It’s the beginning of a period of great opportunity, but time is short.

When Joe Biden, the former two-term vice president under Barack Obama and 36-year Senate veteran, took the oath of office on January 20, he became the chief executive with the most experience in public service in US history. His running mate, California Sen. Kamala Harris, became the first woman, first African American, and first South Asian American to serve as vice president.

The 46th president and his vice president take office amid a world-historic crisis, a pandemic that has already claimed more American lives than US soldiers who died in World War II, and has produced the highest unemployment rates since the Great Depression.

As the scale of the pandemic and its economic damage started becoming clear earlier this year, the campaign signaled that Biden wanted an “FDR-sized” administration. And as a result of the surprise Democratic sweep of Georgia’s Senate runoffs earlier this month, Biden has congressional majorities, albeit extremely narrow ones, that could enable him to realize that ambition, or at least come close. He will be able to enact not just sweeping changes through executive action, but major spending bills with the benefit of a Democratic Senate and House.

 Carolyn Cole/Los Angeles Times via Getty Images
President Biden and Vice President Harris will take office amid a world-historic crisis.

Biden will preside over the first Democratic “trifecta” since the one he and President Barack Obama led from 2009 to 2011. That trifecta also came to power at a time of crisis. In 2008, the subprime mortgage crisis had grown into a full-blown financial crisis and the largest recession since the 1930s. Obama, Biden, and congressional Democrats pushed through a large (though not large enough) fiscal stimulus package, the Obamacare health reforms, the Dodd-Frank financial reforms, the New START arms control treaty with Russia, legislation authorizing the Food and Drug Administration to regulate cigarettes, and a repeal of the military’s “don’t ask, don’t tell” ban on gay, lesbian, and bisexual service members. They also used those two years to confirm Supreme Court Justices Sonia Sotomayor and Elena Kagan.

Biden and Harris now have a similar opportunity — and likely the same brief window. Presidents very often lose seats in Congress during the first midterm elections, so Biden and Harris will have to make exceptionally good use of the time between January 20, 2021, and January 3, 2023 (when the next Congress gets seated), to pass their agenda. They will also have to think carefully about priorities when they have a mere 50 senators on their side and any one Senate Democrat could derail an entire bill.

Their campaign promises suggest that time will be busy. They have pledged to implement a plan to tackle the Covid-19 pandemic by expanding testing, fostering better coordination between states, and funding and organizing rapid development and deployment of a vaccine.

They will need to pass their plan to respond to the economic crisis created by the pandemic, with funding for cash-strapped states and localities, cash and unemployment insurance for individuals and households, and grants and loans to keep small businesses like bars and restaurants in business.

They will need to pass their legislative package to prevent the worst effects of man-made climate change, including subsidies for developing and deploying green energy, and plans to expand access to clean energy abroad.

They will also need to decide how to respond to Republican constitutional hardball on the Supreme Court, whether by reforming or actively packing the Court. They will need to agree to a package of democratic reforms, like public financing of elections; requiring all states to use independent commissions to draw congressional districts; and admitting Washington, DC, as a state and holding a binding referendum for Puerto Rican statehood.

## Action item A
In the text on the Biden-Harris administration, which two Supreme Court justices were confirmed during the 2009–2011 Democratic trifecta?
## Action item B
Please duplicate the part of the text on the Biden-Harris administration that opens with the words containing "They will also need" and closes with "Puerto Rican statehood.".
The rows that come next are separate material and have no connection to the text.

(Items from a dataset)
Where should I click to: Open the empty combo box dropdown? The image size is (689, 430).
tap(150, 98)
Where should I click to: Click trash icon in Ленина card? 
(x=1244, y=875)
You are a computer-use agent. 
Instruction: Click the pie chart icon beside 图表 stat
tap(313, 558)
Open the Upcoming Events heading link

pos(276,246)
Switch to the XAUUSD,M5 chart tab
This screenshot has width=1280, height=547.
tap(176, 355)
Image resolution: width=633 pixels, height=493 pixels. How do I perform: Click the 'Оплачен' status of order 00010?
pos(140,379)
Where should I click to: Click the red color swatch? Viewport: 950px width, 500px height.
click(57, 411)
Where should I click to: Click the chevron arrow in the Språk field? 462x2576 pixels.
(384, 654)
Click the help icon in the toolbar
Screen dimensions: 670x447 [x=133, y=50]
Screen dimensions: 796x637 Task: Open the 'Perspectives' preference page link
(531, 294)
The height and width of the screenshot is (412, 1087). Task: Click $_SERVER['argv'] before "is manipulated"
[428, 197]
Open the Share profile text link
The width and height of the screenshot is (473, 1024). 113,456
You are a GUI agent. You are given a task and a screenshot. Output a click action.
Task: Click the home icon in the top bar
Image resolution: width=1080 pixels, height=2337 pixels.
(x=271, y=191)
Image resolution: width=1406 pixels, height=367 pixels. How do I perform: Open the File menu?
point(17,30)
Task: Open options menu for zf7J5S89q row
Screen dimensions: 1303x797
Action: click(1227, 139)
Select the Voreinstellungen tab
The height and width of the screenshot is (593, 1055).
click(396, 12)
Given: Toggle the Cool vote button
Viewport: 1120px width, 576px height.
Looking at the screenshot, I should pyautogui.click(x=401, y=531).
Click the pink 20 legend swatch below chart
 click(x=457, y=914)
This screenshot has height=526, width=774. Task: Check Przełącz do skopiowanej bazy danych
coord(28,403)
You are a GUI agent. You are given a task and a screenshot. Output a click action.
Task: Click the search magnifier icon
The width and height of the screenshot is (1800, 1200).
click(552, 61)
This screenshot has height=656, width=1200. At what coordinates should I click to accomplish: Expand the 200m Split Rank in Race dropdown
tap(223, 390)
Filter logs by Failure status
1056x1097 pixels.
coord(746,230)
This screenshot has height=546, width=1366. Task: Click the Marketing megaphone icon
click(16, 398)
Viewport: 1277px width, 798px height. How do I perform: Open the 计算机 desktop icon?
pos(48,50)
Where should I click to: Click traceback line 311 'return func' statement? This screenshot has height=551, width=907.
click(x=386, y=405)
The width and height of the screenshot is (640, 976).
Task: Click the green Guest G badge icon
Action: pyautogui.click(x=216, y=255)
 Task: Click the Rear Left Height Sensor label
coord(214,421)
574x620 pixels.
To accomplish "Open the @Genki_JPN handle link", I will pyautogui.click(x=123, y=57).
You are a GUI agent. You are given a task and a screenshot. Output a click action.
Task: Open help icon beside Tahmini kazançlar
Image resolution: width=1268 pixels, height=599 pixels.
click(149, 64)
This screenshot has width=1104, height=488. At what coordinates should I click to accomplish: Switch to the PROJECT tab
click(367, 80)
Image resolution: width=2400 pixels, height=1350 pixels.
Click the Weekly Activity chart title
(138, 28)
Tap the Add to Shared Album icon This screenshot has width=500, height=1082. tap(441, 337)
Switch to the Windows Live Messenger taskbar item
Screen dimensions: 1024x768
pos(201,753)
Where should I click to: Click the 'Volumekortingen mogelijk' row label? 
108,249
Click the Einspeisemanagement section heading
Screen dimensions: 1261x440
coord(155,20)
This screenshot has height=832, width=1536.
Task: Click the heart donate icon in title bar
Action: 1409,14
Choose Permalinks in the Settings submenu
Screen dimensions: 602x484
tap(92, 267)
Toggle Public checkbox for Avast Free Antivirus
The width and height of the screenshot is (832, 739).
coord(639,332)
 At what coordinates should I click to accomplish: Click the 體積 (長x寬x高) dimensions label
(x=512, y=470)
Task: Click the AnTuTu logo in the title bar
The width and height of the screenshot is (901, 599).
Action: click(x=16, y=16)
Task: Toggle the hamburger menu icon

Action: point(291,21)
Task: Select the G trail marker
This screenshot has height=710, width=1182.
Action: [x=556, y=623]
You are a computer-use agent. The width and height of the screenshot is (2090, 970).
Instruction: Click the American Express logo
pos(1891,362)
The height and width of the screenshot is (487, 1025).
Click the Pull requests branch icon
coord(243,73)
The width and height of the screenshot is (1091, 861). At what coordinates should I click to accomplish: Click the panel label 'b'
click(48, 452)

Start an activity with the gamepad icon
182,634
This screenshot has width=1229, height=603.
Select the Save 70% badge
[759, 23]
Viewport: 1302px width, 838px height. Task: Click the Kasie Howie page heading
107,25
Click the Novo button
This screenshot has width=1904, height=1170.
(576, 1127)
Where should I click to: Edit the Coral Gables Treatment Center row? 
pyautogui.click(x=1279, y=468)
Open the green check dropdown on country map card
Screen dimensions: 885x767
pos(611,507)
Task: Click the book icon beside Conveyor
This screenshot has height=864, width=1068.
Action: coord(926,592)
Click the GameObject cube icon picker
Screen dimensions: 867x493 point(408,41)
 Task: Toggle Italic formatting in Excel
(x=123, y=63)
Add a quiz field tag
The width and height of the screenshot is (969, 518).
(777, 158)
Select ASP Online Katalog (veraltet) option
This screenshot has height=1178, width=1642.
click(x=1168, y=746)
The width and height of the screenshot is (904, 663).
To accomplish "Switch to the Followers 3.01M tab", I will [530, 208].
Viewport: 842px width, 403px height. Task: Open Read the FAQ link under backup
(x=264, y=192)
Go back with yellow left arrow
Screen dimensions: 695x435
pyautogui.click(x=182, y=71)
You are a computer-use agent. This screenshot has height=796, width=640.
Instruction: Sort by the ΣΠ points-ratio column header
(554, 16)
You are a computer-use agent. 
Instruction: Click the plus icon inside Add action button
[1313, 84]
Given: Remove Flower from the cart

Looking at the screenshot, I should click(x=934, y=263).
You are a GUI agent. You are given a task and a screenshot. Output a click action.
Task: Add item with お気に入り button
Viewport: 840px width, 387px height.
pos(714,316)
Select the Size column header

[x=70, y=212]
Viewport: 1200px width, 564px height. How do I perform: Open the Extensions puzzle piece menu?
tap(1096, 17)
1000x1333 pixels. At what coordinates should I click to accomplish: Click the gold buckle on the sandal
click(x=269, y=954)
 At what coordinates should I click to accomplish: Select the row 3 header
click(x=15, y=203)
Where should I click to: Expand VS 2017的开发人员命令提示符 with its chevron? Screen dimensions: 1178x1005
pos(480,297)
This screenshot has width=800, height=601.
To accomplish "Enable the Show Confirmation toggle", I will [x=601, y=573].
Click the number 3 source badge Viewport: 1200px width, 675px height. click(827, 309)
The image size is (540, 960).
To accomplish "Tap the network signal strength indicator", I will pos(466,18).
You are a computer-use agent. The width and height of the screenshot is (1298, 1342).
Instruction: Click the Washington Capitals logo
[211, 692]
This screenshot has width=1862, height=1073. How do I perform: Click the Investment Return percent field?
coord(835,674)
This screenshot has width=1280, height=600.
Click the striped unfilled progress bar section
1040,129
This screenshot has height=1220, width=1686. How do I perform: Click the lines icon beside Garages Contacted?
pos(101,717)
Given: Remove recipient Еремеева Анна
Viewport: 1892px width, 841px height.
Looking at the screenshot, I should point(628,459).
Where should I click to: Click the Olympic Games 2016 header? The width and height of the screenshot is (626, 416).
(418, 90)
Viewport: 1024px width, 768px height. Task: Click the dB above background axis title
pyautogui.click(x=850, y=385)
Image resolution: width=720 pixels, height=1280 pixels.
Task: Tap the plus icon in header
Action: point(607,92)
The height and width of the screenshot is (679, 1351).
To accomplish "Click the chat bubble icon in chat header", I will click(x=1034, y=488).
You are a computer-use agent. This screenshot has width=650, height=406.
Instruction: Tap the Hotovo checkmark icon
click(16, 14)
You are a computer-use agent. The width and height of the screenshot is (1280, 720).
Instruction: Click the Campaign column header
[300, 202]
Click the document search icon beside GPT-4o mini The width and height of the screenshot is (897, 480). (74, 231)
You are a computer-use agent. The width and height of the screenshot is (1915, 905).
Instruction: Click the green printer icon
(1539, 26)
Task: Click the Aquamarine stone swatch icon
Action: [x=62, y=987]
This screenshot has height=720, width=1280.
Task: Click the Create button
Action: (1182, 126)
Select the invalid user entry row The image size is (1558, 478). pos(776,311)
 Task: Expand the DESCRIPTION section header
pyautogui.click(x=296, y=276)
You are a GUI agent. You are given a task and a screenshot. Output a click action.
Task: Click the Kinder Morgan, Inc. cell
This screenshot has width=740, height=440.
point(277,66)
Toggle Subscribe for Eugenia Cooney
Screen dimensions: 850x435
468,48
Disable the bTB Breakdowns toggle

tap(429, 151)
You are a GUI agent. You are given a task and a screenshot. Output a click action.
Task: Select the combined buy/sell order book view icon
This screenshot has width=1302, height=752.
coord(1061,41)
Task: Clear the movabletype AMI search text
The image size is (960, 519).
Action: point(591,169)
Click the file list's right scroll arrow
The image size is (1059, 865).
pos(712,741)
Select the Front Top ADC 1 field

## Response A
Sonia Sotomayor and Elena Kagan.

## Response B
They will also need to decide how to respond to Republican constitutional hardball on the Supreme Court, whether by reforming or actively packing the Court. They will need to agree to a package of democratic reforms, like public financing of elections; requiring all states to use independent commissions to draw congressional districts; and admitting Washington, DC, as a state and holding a binding referendum for Puerto Rican statehood.